**Work to be completed**
In the listing below, find the line containing "myRoland [menuitem] (1064, 26)" and the line containing "Fotoincisori (308, 2420)". Repeat exactly those two lines and every line between them.
○ ○ ○ ○
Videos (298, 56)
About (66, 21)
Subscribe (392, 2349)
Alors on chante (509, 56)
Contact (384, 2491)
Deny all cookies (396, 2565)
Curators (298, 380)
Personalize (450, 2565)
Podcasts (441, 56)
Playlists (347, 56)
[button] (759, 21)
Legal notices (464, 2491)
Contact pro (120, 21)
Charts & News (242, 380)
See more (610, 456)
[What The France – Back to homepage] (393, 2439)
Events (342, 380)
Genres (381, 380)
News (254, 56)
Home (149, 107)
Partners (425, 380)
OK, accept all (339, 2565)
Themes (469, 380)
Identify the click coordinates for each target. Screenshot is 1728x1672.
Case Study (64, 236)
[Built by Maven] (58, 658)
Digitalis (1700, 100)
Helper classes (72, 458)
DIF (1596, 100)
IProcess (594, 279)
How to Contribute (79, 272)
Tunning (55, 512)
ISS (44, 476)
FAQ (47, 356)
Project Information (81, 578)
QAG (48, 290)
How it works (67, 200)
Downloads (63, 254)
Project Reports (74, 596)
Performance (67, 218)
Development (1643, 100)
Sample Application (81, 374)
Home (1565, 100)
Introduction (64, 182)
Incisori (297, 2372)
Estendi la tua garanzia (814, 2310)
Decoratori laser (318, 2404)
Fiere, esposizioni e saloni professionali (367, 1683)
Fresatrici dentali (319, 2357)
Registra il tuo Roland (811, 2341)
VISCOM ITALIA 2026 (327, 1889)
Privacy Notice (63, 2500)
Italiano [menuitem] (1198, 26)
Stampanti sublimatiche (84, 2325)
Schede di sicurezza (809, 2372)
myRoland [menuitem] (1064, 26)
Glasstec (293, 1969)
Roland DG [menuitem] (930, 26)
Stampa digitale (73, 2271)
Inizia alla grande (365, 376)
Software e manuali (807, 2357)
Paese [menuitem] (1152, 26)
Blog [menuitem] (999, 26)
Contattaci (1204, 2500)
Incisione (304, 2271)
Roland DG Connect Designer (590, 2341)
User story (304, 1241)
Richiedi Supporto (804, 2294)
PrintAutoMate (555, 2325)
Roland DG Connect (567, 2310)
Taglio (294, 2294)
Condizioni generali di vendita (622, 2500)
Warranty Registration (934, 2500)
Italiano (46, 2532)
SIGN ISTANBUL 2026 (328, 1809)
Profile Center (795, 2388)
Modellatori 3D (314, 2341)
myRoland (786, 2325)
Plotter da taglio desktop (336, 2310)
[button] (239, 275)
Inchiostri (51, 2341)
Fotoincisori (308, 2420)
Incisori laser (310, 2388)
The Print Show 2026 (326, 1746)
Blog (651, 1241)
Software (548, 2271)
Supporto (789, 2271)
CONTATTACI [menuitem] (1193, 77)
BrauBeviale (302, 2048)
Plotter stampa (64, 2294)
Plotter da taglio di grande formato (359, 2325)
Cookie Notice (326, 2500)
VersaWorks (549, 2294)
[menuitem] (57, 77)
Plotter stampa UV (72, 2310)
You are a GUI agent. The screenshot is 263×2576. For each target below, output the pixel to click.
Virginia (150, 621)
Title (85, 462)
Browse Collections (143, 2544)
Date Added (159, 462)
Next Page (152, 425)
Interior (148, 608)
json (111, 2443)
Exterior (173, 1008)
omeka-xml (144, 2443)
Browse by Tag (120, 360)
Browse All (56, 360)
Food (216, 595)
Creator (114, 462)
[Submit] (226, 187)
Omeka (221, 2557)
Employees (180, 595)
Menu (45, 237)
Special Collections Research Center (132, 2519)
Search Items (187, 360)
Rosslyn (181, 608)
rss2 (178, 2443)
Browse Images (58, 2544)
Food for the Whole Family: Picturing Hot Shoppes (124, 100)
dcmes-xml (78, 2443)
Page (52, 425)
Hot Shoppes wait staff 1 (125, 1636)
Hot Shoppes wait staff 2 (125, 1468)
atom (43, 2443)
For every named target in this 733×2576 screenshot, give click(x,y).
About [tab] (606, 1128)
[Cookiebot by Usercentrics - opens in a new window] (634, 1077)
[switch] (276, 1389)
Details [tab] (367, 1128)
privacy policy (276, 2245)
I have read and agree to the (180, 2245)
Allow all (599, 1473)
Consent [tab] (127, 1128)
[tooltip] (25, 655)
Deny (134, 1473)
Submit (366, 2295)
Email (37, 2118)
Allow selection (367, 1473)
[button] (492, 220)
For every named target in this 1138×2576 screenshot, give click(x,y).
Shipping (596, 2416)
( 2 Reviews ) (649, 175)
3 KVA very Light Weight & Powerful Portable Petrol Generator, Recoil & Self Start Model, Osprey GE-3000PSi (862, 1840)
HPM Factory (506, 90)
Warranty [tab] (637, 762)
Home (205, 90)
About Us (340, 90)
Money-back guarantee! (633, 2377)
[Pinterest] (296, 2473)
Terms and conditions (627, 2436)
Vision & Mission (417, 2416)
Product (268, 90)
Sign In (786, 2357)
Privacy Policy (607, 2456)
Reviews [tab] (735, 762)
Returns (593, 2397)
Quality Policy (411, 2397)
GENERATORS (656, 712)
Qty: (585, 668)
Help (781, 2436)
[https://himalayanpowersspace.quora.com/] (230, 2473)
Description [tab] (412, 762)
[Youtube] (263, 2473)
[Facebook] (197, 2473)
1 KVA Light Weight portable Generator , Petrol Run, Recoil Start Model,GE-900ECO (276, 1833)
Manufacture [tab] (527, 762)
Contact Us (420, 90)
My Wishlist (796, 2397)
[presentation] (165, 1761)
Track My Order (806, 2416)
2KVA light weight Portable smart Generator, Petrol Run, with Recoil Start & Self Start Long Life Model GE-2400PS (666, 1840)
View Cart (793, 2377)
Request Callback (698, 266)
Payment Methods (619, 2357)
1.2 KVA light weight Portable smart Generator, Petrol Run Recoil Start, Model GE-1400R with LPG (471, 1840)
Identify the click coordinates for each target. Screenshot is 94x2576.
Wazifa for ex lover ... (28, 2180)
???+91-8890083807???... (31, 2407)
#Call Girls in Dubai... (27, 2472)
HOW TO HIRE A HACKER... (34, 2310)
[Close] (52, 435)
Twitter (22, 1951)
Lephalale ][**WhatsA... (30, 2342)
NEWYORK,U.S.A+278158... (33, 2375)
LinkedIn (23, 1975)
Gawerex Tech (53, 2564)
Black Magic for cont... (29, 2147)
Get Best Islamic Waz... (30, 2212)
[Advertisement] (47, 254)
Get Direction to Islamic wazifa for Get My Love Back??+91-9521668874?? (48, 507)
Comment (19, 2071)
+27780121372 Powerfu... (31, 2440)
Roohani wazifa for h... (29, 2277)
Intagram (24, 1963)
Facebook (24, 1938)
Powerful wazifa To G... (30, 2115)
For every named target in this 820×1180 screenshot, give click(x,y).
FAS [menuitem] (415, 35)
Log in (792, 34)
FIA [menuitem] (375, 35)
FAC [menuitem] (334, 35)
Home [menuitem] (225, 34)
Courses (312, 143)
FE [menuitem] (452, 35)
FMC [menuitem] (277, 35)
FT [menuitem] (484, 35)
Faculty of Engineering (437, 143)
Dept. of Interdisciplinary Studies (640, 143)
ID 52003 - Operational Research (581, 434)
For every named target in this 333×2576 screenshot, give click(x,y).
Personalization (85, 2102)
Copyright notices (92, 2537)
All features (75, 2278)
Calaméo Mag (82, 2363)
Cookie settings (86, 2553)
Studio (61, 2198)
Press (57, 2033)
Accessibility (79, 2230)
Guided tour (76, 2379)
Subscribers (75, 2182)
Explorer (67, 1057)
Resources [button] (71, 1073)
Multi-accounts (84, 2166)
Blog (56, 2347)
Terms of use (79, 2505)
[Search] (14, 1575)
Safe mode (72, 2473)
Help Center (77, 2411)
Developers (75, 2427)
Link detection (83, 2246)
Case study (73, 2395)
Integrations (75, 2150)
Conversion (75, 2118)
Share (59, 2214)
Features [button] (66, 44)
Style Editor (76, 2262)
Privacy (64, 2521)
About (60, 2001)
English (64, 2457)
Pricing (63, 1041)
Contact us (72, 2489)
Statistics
○ ○ ○ ○
**Task result**
myRoland [menuitem] (1064, 26)
Glasstec (293, 1969)
Roland DG [menuitem] (930, 26)
Stampa digitale (73, 2271)
Inizia alla grande (365, 376)
Software e manuali (807, 2357)
Paese [menuitem] (1152, 26)
Blog [menuitem] (999, 26)
Contattaci (1204, 2500)
Incisione (304, 2271)
Roland DG Connect Designer (590, 2341)
User story (304, 1241)
Richiedi Supporto (804, 2294)
PrintAutoMate (555, 2325)
Roland DG Connect (567, 2310)
Taglio (294, 2294)
Condizioni generali di vendita (622, 2500)
Warranty Registration (934, 2500)
Italiano (46, 2532)
SIGN ISTANBUL 2026 (328, 1809)
Profile Center (795, 2388)
Modellatori 3D (314, 2341)
myRoland (786, 2325)
Plotter da taglio desktop (336, 2310)
[button] (239, 275)
Inchiostri (51, 2341)
Fotoincisori (308, 2420)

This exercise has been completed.